Pure standard library (re); fully offline; imports no PySide6.

Headless API

from je_auto_control import (
    build_sbom, evaluate_sbom, evaluate_license,
    license_findings_to_sarif, write_sarif, DEFAULT_COPYLEFT)

sbom = build_sbom("je_auto_control")

# Allowlist mode: anything outside the list is a violation.
violations = evaluate_sbom(sbom["components"],
                           allow=["MIT", "Apache-2.0", "BSD-3-Clause"])

# Or denylist mode using the built-in strong-copyleft set.
violations = evaluate_sbom(sbom["components"], deny=DEFAULT_COPYLEFT)

write_sarif(license_findings_to_sarif(violations), "licenses.sarif",
            tool_name="AutoControl-License")

normalize_spdx maps loose names ("MIT License"MIT, "Apache 2.0"Apache-2.0) to SPDX ids. evaluate_license returns allowed / denied / unknown: deny takes precedence; an empty allow means “not constrained”; a missing license is unknown. SPDX expressions are understood — "MIT OR GPL-3.0-only" is a choice (allowed if any operand is allowed), while "MIT AND GPL-3.0-only" requires every operand.
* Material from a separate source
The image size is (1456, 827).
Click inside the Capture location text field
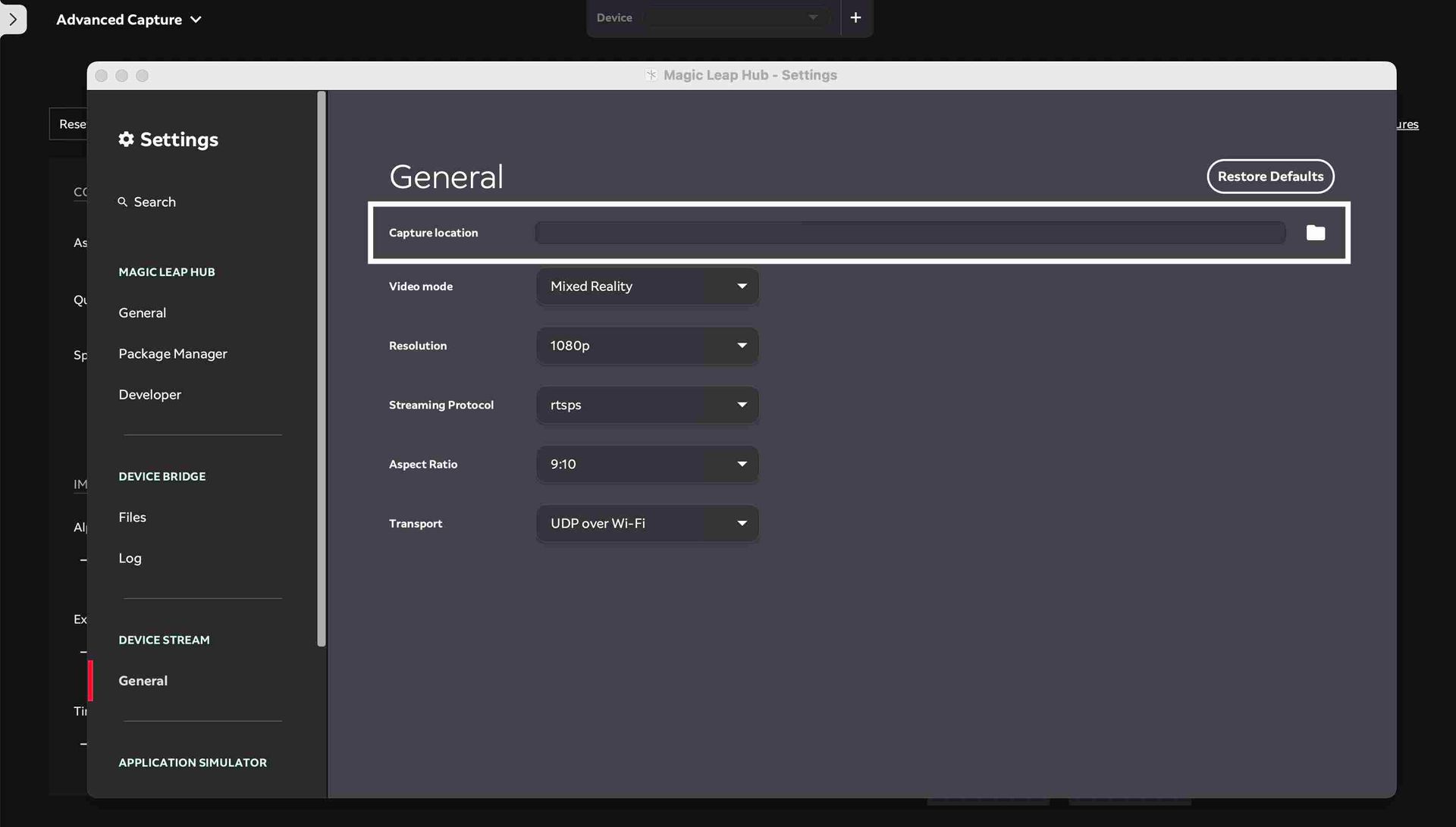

Each violation is {name, version, license, status}; denied maps to a SARIF error and unknown to a warning.

Executor command

AC_check_licenses takes components (a component list, a full SBOM dict, or a JSON string) and optional allow / deny lists; it returns {violations, count}. The same operation is exposed as the MCP tool ac_check_licenses and as a Script Builder command under Security.